Ontologically, the Peseneyi are atheist, arguing that no higher power of any consequence would choose to leave the universe in such a disarray. Early historians maintained that the Pesenese used lack of religion as a weapon, to destroy the theocratic states on the worlds they occupied, but the only verifiable records are of individuals being convinced to abandon their religion by emotionally conflicted imprinters, not whole populations. In general this attitude has made them great explorers of the stars; they had mapped the whole Expanse, and beyond, long before the Ksreskézai and Hogedep were capable of travelling between branes.

History


The Peseneyi are from a brane called Hava, known primarily as the site of the Hava Vortex, a supermassive gravitational singularity that consumed their native system in 12068 lky. They escaped to Hromo, a nearby uninhabited brane with four stars, and terraformed all nine planets into ammonia-rich reducing atmospheres more comfortable for their biochemistry.

From 62593 to 62914 lky, some time before the start of the Grand War, a multi-brane coalition called the Pesenese Union spanned large portions of the Expanse. Relatively little record of it survives to the present day, but it was sometimes said to be "sustained by xenophilia" and the unique practice of imprinting by Pesenese diplomats onto members of other species. Despite its populist name, the Union disintegrated after Khúsak political theorists introduced the Pesenese to the concept of the consent of the governed, resulting in a wave of secessions by encompassed worlds.

Some time after this, a faction of gyeki suits evidently felt the same way, and became a distinct culture known as the Epyesteyi (sg. epyesti). The Epyesteyi returned to Hava and primarily inhabit Makta, although they can be found wherever the Peseneyi are or have been, and often take up residence in locations built for the Peseneyi but no longer used by them, including some cities in post-Shattering Thet.

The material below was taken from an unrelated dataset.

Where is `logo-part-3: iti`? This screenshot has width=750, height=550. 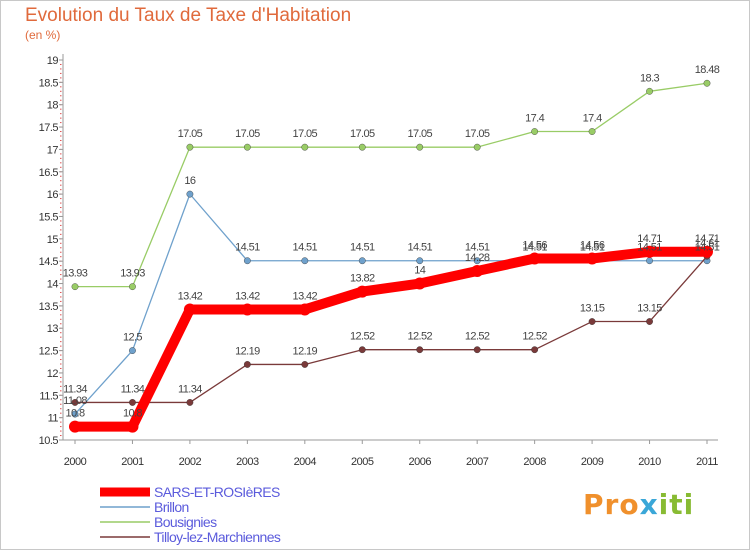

The Peseneyi were the first to discover the vacancy of many formerly Tletketti-held worlds, including Wanisin, and they were the first native sentient species of the Expanse to make contact with non-egrekeloid humans. The Lyrisclensiae, Telai, and Hatel all made strongly positive impressions on the Pesenese, and consequently they are often said to be more interested in humanity's past than humanity is. Figures from human history who resonate with Pesenese ideals, such as Pythagoras, Friedrich Nietzsche, and Yakov Emmet are considered on par with, or even above, their Pesenese counterparts in terms of cultural significance and reverence; in particular, there exists an obsession with the twentieth-century astronomer and science communicator Dr. Carl Edward Sagan (1934–1996) that is completely incomprehensible to outsiders. Saganiz (/se.'ǂe.ɲɘz/), or "Saganism," is used as a catch-all term to describe everything from general optimism about strangers to a specific sense of spiritual oneness with the stellar lifecycle.